Input material:

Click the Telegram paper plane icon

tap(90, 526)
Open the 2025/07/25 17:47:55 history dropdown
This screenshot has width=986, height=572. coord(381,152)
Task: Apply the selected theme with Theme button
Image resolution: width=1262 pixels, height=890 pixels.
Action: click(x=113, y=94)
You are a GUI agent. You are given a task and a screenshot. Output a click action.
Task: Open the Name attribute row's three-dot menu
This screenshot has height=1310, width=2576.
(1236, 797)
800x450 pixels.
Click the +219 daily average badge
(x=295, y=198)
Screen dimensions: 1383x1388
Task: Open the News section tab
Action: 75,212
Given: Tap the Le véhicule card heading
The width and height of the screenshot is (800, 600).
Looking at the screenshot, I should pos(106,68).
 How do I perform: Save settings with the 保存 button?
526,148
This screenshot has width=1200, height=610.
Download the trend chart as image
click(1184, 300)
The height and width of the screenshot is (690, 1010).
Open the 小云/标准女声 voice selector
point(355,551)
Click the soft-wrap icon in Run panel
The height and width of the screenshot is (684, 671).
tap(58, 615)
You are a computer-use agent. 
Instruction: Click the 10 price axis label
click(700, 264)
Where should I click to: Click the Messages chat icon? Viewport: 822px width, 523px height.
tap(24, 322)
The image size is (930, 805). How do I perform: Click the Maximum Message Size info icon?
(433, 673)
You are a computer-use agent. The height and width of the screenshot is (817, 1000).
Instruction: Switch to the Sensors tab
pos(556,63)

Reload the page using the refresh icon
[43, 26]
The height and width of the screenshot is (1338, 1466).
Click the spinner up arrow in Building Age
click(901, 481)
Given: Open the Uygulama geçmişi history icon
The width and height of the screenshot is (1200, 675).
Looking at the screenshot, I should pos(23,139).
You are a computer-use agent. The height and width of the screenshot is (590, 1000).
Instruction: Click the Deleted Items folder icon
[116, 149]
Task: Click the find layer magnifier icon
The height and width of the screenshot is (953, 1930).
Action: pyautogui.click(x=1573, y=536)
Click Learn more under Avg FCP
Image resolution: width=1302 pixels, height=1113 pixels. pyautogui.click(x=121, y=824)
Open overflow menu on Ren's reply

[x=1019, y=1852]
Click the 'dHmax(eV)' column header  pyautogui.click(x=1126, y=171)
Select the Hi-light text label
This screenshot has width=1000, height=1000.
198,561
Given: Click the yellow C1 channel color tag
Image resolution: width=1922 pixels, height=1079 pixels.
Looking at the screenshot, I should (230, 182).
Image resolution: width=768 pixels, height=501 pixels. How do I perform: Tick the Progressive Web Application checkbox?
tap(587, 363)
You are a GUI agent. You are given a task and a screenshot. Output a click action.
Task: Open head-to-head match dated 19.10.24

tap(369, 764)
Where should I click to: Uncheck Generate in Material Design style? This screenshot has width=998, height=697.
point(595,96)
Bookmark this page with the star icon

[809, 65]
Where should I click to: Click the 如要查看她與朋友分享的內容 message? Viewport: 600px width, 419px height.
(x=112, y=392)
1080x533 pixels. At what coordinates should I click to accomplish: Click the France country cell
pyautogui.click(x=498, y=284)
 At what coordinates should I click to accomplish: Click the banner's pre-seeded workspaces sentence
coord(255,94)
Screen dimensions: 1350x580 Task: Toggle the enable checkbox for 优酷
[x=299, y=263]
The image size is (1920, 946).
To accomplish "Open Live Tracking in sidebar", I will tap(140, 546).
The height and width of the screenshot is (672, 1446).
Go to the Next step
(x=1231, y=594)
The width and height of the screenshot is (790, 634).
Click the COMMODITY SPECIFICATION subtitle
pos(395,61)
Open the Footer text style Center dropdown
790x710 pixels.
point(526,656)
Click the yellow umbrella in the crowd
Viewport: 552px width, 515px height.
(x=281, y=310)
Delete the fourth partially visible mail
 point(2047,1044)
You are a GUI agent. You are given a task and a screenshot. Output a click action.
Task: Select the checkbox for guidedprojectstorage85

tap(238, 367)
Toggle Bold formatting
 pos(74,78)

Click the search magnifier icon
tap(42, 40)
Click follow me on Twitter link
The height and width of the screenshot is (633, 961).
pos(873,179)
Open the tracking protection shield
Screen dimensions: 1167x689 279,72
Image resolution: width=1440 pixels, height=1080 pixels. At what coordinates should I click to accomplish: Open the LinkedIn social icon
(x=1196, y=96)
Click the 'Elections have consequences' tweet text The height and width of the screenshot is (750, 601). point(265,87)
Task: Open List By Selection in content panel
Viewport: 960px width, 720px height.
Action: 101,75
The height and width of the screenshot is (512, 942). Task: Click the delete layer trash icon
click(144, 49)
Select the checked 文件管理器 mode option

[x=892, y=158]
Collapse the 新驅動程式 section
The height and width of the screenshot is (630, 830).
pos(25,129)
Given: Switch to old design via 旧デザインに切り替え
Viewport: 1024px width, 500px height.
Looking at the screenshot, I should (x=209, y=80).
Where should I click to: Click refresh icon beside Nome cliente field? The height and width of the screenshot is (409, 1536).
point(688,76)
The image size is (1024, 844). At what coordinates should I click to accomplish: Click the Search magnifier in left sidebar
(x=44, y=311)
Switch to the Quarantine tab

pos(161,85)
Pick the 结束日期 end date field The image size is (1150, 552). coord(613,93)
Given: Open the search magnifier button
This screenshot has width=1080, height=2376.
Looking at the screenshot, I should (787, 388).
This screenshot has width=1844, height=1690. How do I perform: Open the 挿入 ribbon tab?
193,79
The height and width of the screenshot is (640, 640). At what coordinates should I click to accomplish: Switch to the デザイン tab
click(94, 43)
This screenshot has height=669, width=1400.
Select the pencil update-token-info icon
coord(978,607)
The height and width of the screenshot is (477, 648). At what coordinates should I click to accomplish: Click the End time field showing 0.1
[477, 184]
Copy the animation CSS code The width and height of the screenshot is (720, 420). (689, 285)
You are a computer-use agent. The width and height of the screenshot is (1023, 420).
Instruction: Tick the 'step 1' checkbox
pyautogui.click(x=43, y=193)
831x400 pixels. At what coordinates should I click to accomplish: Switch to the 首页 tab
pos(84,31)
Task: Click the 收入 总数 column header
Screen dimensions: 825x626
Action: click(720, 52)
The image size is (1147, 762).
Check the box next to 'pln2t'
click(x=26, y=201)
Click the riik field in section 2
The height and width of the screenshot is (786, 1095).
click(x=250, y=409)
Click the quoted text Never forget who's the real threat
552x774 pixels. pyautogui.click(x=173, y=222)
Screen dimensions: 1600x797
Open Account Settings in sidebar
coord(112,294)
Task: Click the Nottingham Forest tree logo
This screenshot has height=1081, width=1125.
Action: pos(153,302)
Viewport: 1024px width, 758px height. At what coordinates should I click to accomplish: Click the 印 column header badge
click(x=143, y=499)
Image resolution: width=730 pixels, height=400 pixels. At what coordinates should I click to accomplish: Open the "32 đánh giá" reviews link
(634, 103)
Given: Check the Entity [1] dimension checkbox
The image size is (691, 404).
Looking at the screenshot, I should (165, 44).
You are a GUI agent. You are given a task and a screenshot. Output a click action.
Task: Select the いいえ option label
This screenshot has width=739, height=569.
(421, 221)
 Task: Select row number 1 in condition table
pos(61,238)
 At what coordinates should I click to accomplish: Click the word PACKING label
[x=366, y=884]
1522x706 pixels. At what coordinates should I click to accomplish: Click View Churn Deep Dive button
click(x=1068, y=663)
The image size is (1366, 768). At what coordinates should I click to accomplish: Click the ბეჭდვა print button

Action item: The records above must be transcribed without a single omission.

Your solution:
Click the Telegram paper plane icon

tap(90, 526)
Open the 2025/07/25 17:47:55 history dropdown
This screenshot has width=986, height=572. coord(381,152)
Task: Apply the selected theme with Theme button
Image resolution: width=1262 pixels, height=890 pixels.
Action: click(x=113, y=94)
You are a GUI agent. You are given a task and a screenshot. Output a click action.
Task: Open the Name attribute row's three-dot menu
This screenshot has height=1310, width=2576.
(1236, 797)
800x450 pixels.
Click the +219 daily average badge
(x=295, y=198)
Screen dimensions: 1383x1388
Task: Open the News section tab
Action: 75,212
Given: Tap the Le véhicule card heading
The width and height of the screenshot is (800, 600).
Looking at the screenshot, I should pos(106,68).
 How do I perform: Save settings with the 保存 button?
526,148
This screenshot has width=1200, height=610.
Download the trend chart as image
click(1184, 300)
The height and width of the screenshot is (690, 1010).
Open the 小云/标准女声 voice selector
point(355,551)
Click the soft-wrap icon in Run panel
The height and width of the screenshot is (684, 671).
tap(58, 615)
You are a computer-use agent. 
Instruction: Click the 10 price axis label
click(700, 264)
Where should I click to: Click the Messages chat icon? Viewport: 822px width, 523px height.
tap(24, 322)
The image size is (930, 805). How do I perform: Click the Maximum Message Size info icon?
(433, 673)
You are a computer-use agent. The height and width of the screenshot is (817, 1000).
Instruction: Switch to the Sensors tab
pos(556,63)

Reload the page using the refresh icon
[43, 26]
The height and width of the screenshot is (1338, 1466).
Click the spinner up arrow in Building Age
click(901, 481)
Given: Open the Uygulama geçmişi history icon
The width and height of the screenshot is (1200, 675).
Looking at the screenshot, I should pos(23,139).
You are a computer-use agent. The height and width of the screenshot is (590, 1000).
Instruction: Click the Deleted Items folder icon
[116, 149]
Task: Click the find layer magnifier icon
The height and width of the screenshot is (953, 1930).
Action: pyautogui.click(x=1573, y=536)
Click Learn more under Avg FCP
Image resolution: width=1302 pixels, height=1113 pixels. pyautogui.click(x=121, y=824)
Open overflow menu on Ren's reply

[x=1019, y=1852]
Click the 'dHmax(eV)' column header  pyautogui.click(x=1126, y=171)
Select the Hi-light text label
This screenshot has width=1000, height=1000.
198,561
Given: Click the yellow C1 channel color tag
Image resolution: width=1922 pixels, height=1079 pixels.
Looking at the screenshot, I should (230, 182).
Image resolution: width=768 pixels, height=501 pixels. How do I perform: Tick the Progressive Web Application checkbox?
tap(587, 363)
You are a GUI agent. You are given a task and a screenshot. Output a click action.
Task: Open head-to-head match dated 19.10.24

tap(369, 764)
Where should I click to: Uncheck Generate in Material Design style? This screenshot has width=998, height=697.
point(595,96)
Bookmark this page with the star icon

[809, 65]
Where should I click to: Click the 如要查看她與朋友分享的內容 message? Viewport: 600px width, 419px height.
(x=112, y=392)
1080x533 pixels. At what coordinates should I click to accomplish: Click the France country cell
pyautogui.click(x=498, y=284)
 At what coordinates should I click to accomplish: Click the banner's pre-seeded workspaces sentence
coord(255,94)
Screen dimensions: 1350x580 Task: Toggle the enable checkbox for 优酷
[x=299, y=263]
The image size is (1920, 946).
To accomplish "Open Live Tracking in sidebar", I will tap(140, 546).
The height and width of the screenshot is (672, 1446).
Go to the Next step
(x=1231, y=594)
The width and height of the screenshot is (790, 634).
Click the COMMODITY SPECIFICATION subtitle
pos(395,61)
Open the Footer text style Center dropdown
790x710 pixels.
point(526,656)
Click the yellow umbrella in the crowd
Viewport: 552px width, 515px height.
(x=281, y=310)
Delete the fourth partially visible mail
 point(2047,1044)
You are a GUI agent. You are given a task and a screenshot. Output a click action.
Task: Select the checkbox for guidedprojectstorage85

tap(238, 367)
Toggle Bold formatting
 pos(74,78)

Click the search magnifier icon
tap(42, 40)
Click follow me on Twitter link
The height and width of the screenshot is (633, 961).
pos(873,179)
Open the tracking protection shield
Screen dimensions: 1167x689 279,72
Image resolution: width=1440 pixels, height=1080 pixels. At what coordinates should I click to accomplish: Open the LinkedIn social icon
(x=1196, y=96)
Click the 'Elections have consequences' tweet text The height and width of the screenshot is (750, 601). point(265,87)
Task: Open List By Selection in content panel
Viewport: 960px width, 720px height.
Action: 101,75
The height and width of the screenshot is (512, 942). Task: Click the delete layer trash icon
click(144, 49)
Select the checked 文件管理器 mode option

[x=892, y=158]
Collapse the 新驅動程式 section
The height and width of the screenshot is (630, 830).
pos(25,129)
Given: Switch to old design via 旧デザインに切り替え
Viewport: 1024px width, 500px height.
Looking at the screenshot, I should (x=209, y=80).
Where should I click to: Click refresh icon beside Nome cliente field? The height and width of the screenshot is (409, 1536).
point(688,76)
The image size is (1024, 844). At what coordinates should I click to accomplish: Click the Search magnifier in left sidebar
(x=44, y=311)
Switch to the Quarantine tab

pos(161,85)
Pick the 结束日期 end date field The image size is (1150, 552). coord(613,93)
Given: Open the search magnifier button
This screenshot has width=1080, height=2376.
Looking at the screenshot, I should (787, 388).
This screenshot has width=1844, height=1690. How do I perform: Open the 挿入 ribbon tab?
193,79
The height and width of the screenshot is (640, 640). At what coordinates should I click to accomplish: Switch to the デザイン tab
click(94, 43)
This screenshot has height=669, width=1400.
Select the pencil update-token-info icon
coord(978,607)
The height and width of the screenshot is (477, 648). At what coordinates should I click to accomplish: Click the End time field showing 0.1
[477, 184]
Copy the animation CSS code The width and height of the screenshot is (720, 420). (689, 285)
You are a computer-use agent. The width and height of the screenshot is (1023, 420).
Instruction: Tick the 'step 1' checkbox
pyautogui.click(x=43, y=193)
831x400 pixels. At what coordinates should I click to accomplish: Switch to the 首页 tab
pos(84,31)
Task: Click the 收入 总数 column header
Screen dimensions: 825x626
Action: click(720, 52)
The image size is (1147, 762).
Check the box next to 'pln2t'
click(x=26, y=201)
Click the riik field in section 2
The height and width of the screenshot is (786, 1095).
click(x=250, y=409)
Click the quoted text Never forget who's the real threat
552x774 pixels. pyautogui.click(x=173, y=222)
Screen dimensions: 1600x797
Open Account Settings in sidebar
coord(112,294)
Task: Click the Nottingham Forest tree logo
This screenshot has height=1081, width=1125.
Action: pos(153,302)
Viewport: 1024px width, 758px height. At what coordinates should I click to accomplish: Click the 印 column header badge
click(x=143, y=499)
Image resolution: width=730 pixels, height=400 pixels. At what coordinates should I click to accomplish: Open the "32 đánh giá" reviews link
(634, 103)
Given: Check the Entity [1] dimension checkbox
The image size is (691, 404).
Looking at the screenshot, I should (165, 44).
You are a GUI agent. You are given a task and a screenshot. Output a click action.
Task: Select the いいえ option label
This screenshot has width=739, height=569.
(421, 221)
 Task: Select row number 1 in condition table
pos(61,238)
 At what coordinates should I click to accomplish: Click the word PACKING label
[x=366, y=884]
1522x706 pixels. At what coordinates should I click to accomplish: Click View Churn Deep Dive button
click(x=1068, y=663)
The image size is (1366, 768). At what coordinates should I click to accomplish: Click the ბეჭდვა print button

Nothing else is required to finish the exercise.